Me di a la tarea de revisar todo ese material. Aunque ya tengo el callo
editorial para identificar rápidamente si un manuscrito:
a) no vale la pena,
b) podría valer la pena o
c) definitivamente vale la pena,
revisar tantos escritos, sin dejar de lado las otras interminables tareas
editoriales, resultaba extenuante día con día. Porque claro, no sé cuántos días
me tardé, había manuscritos ahí que hacía años debían haber recibido una
respuesta, aunque fuera negativa.
Y un día vi el título La reina del Cine Roma, me imaginé una novela
nostálgica escrita por algún viejito, abrí con pereza el texto, y al leer las
primeras líneas perdí todo aburrimiento y quise más. Otra página. Otra. La
novela de Alejandro me atrapó desde el primer momento, no podía entender cómo
alguien podía escribir así sin que las editoriales nos hubiéramos dado cuenta.

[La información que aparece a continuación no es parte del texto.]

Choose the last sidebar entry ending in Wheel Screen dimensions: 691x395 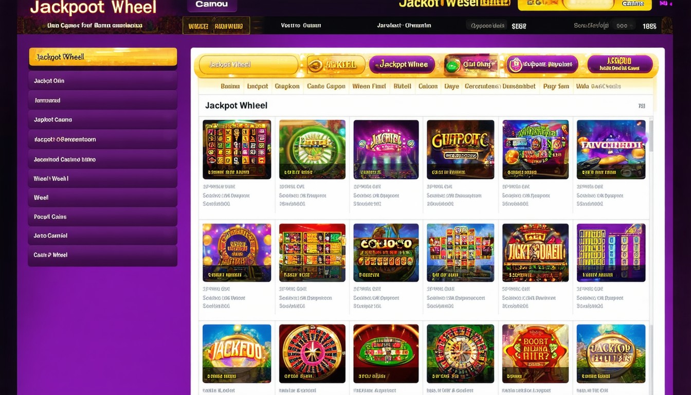pyautogui.click(x=103, y=255)
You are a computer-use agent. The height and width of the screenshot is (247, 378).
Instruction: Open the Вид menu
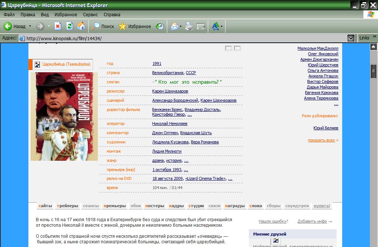[x=45, y=15]
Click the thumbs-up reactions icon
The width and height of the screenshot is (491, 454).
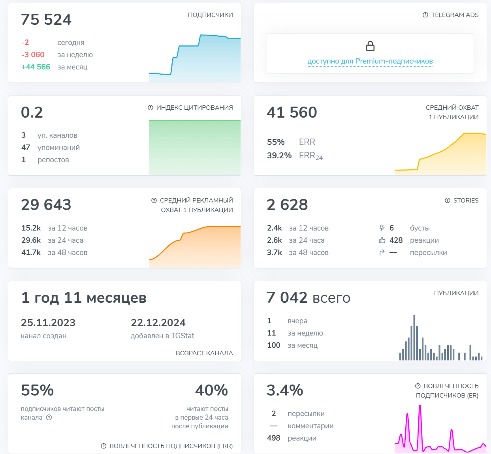(382, 240)
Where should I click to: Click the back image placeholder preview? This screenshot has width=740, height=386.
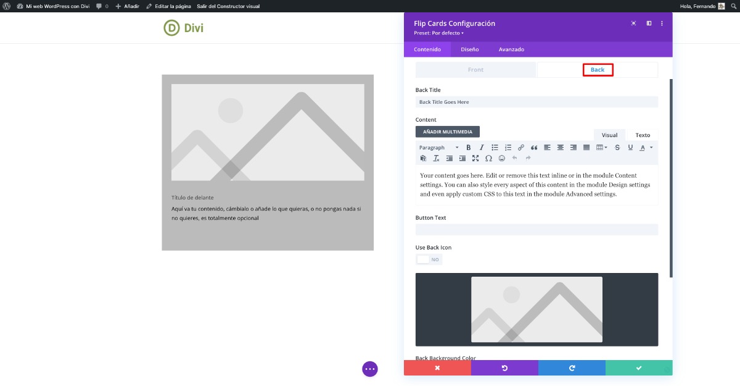(x=537, y=309)
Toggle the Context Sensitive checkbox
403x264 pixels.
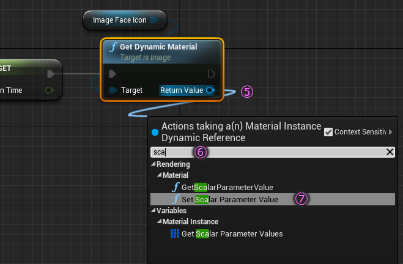tap(328, 132)
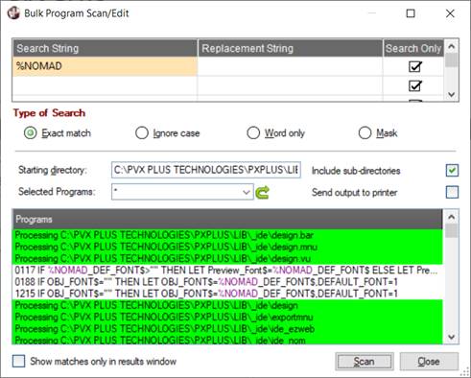The image size is (471, 378).
Task: Click the search grid scroll-down arrow
Action: click(x=451, y=94)
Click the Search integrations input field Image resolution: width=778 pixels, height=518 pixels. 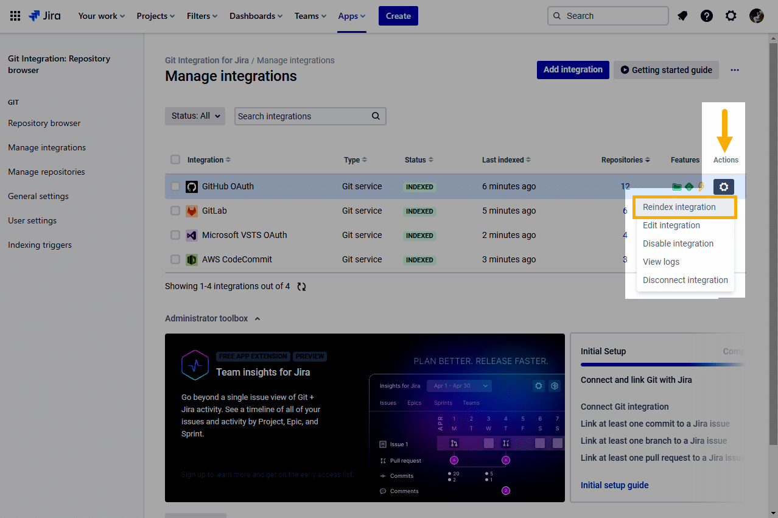click(303, 116)
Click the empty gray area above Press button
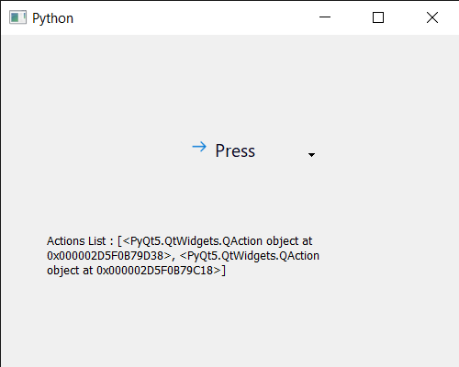Screen dimensions: 459x367 pyautogui.click(x=230, y=85)
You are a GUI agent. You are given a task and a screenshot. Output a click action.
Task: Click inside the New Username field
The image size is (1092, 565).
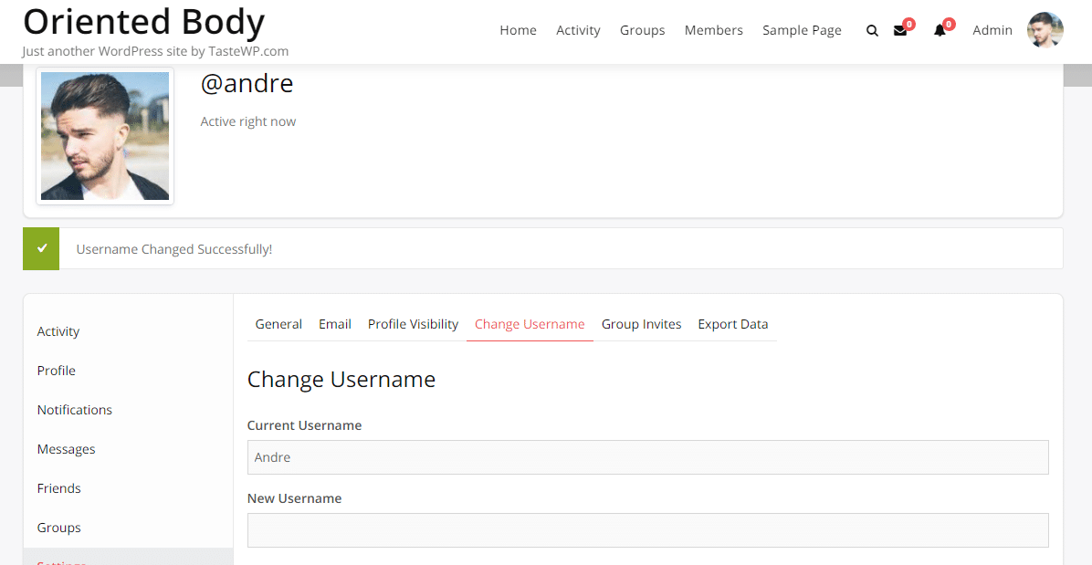(x=648, y=530)
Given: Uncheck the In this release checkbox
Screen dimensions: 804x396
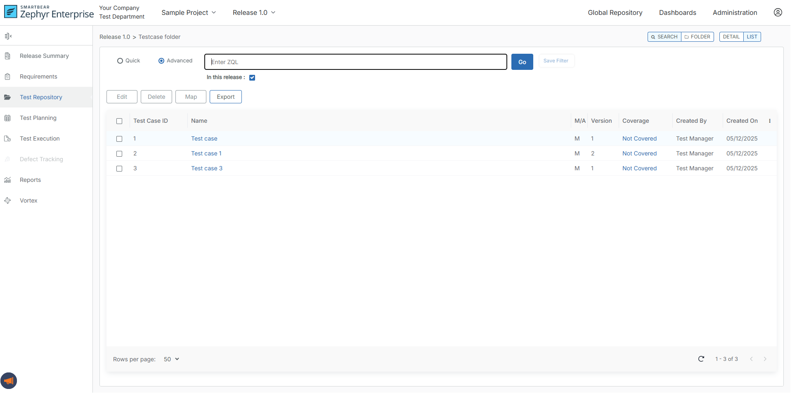Looking at the screenshot, I should [x=252, y=78].
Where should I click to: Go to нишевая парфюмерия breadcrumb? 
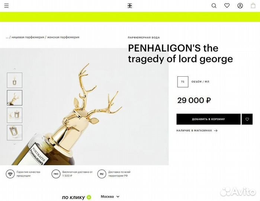click(28, 37)
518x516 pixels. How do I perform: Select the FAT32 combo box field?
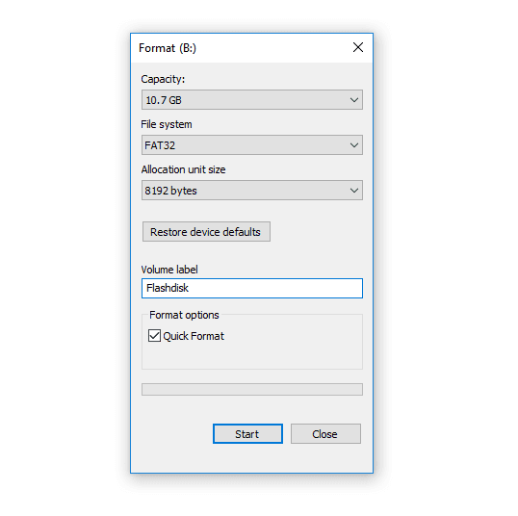(252, 145)
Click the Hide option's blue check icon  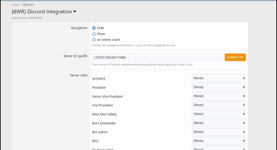coord(94,28)
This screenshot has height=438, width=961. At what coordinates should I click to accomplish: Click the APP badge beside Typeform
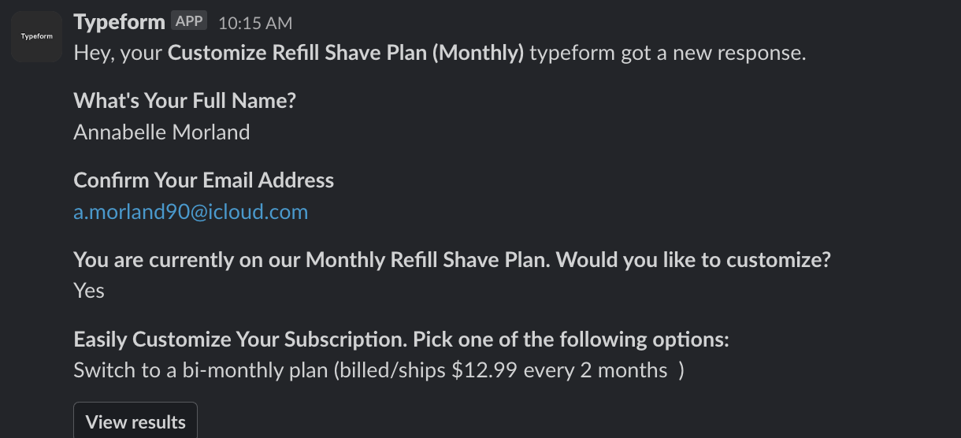(189, 22)
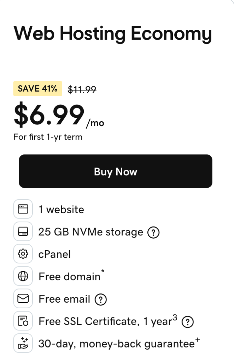Open the SSL Certificate help tooltip
Viewport: 234px width, 362px height.
(x=187, y=322)
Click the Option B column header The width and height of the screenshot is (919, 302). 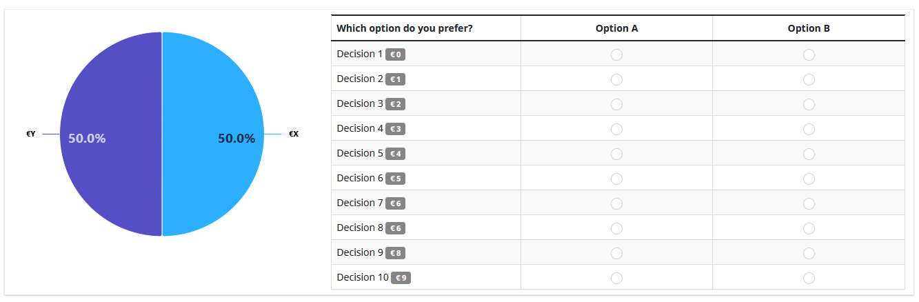click(809, 28)
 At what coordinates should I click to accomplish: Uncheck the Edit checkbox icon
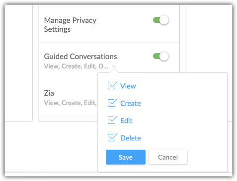tap(112, 121)
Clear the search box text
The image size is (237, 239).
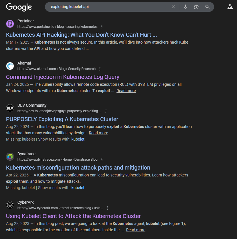click(x=173, y=7)
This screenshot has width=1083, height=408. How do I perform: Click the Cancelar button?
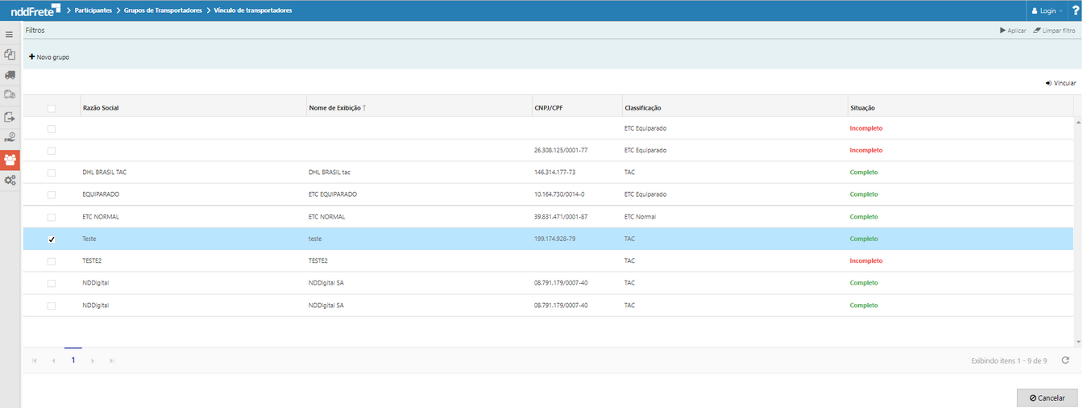pyautogui.click(x=1047, y=398)
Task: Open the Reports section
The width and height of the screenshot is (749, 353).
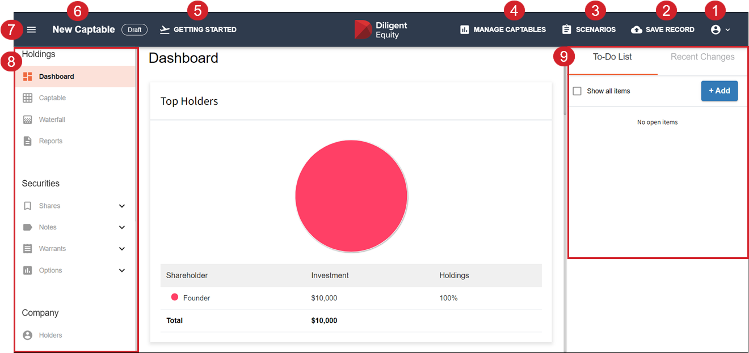Action: click(27, 141)
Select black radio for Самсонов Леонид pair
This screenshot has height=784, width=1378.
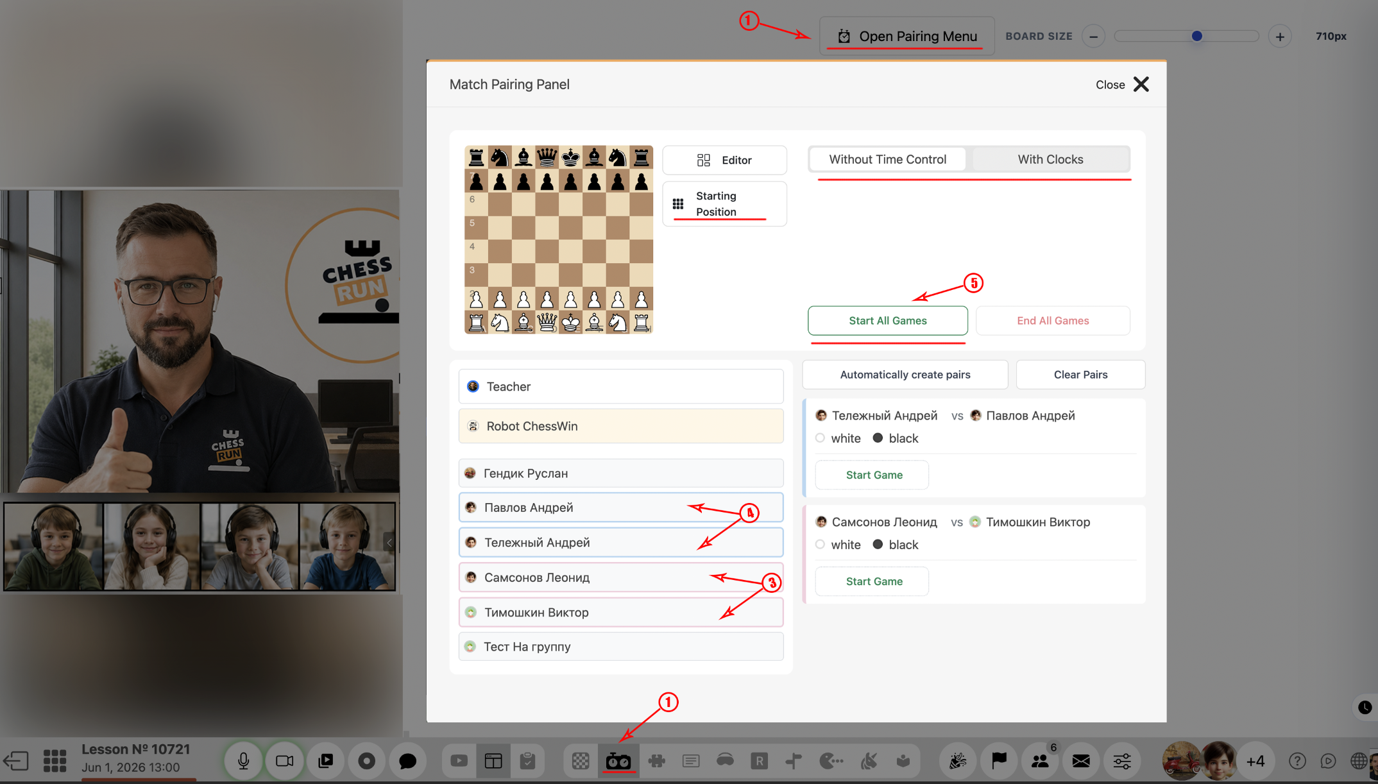(x=878, y=545)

No podía creer el descubrimiento que había hecho.
No llevaba ni tres páginas leídas cuando le marqué al autor para preguntarle
si aún estaban libres los derechos de su libro. No esperé a terminar de leerla,
no esperé a solicitar un dictamen ni esperé a llevar el libro a comité
editorial. Le llamé al autor ahí, desde mi pecerita, en ese momento. Claro que
no le dije que estaba fascinada, ni que nunca había leído a nadie que escribiera
como él, ni que por favor, por favor, por favor, no fuera a irse con la
competencia.
Uno no necesita pasar muchísimo tiempo con alguien para poder decirle
“amigo”, es más uno no necesita siquiera haberlo conocido en persona. Hemos
hablado pocas veces por teléfono, una de las últimas llamadas que le hice fue
para decirle que dejaba ese trabajo, me mudaba de ciudad, y que su reina y su
Cine Roma se quedaban en buenas manos. También le dije que había dejado todo
encaminado para que metieran su novela al Premio Lipp, y que tenía que ganar, no
podía haber una novela mejor. Ya saben el resto de la historia: obviamente
ganó.
No sé si Alejandro me considera su amiga, ojalá que sí. Yo lo considero mi
amigo porque a mis amigos yo los admiro y respeto, porque a mis amigos yo quiero
copiarlos, y dicen que la imitación es una de las mayores muestras de
admiración.
Y es que Alejandro Reyes ha logrado algo con lo que todos los escritores de
este país soñamos: poseer un lenguaje propio. Más allá del ritmo, la anécdota
inverosímil y por lo mismo verosímil, la prosa, los personajes y los ambientes,
eso del lenguaje propio es invaluable. Una niña suelta la mano de su hermanito y
ambos se pierden en las calles. Puede ser el inicio de una pesadilla, pero
también el inicio de una obra magistral.
La literatura mexicana ha venido a enriquecerse todavía más con la obra de
Alejandro, y ya queremos una nueva novela.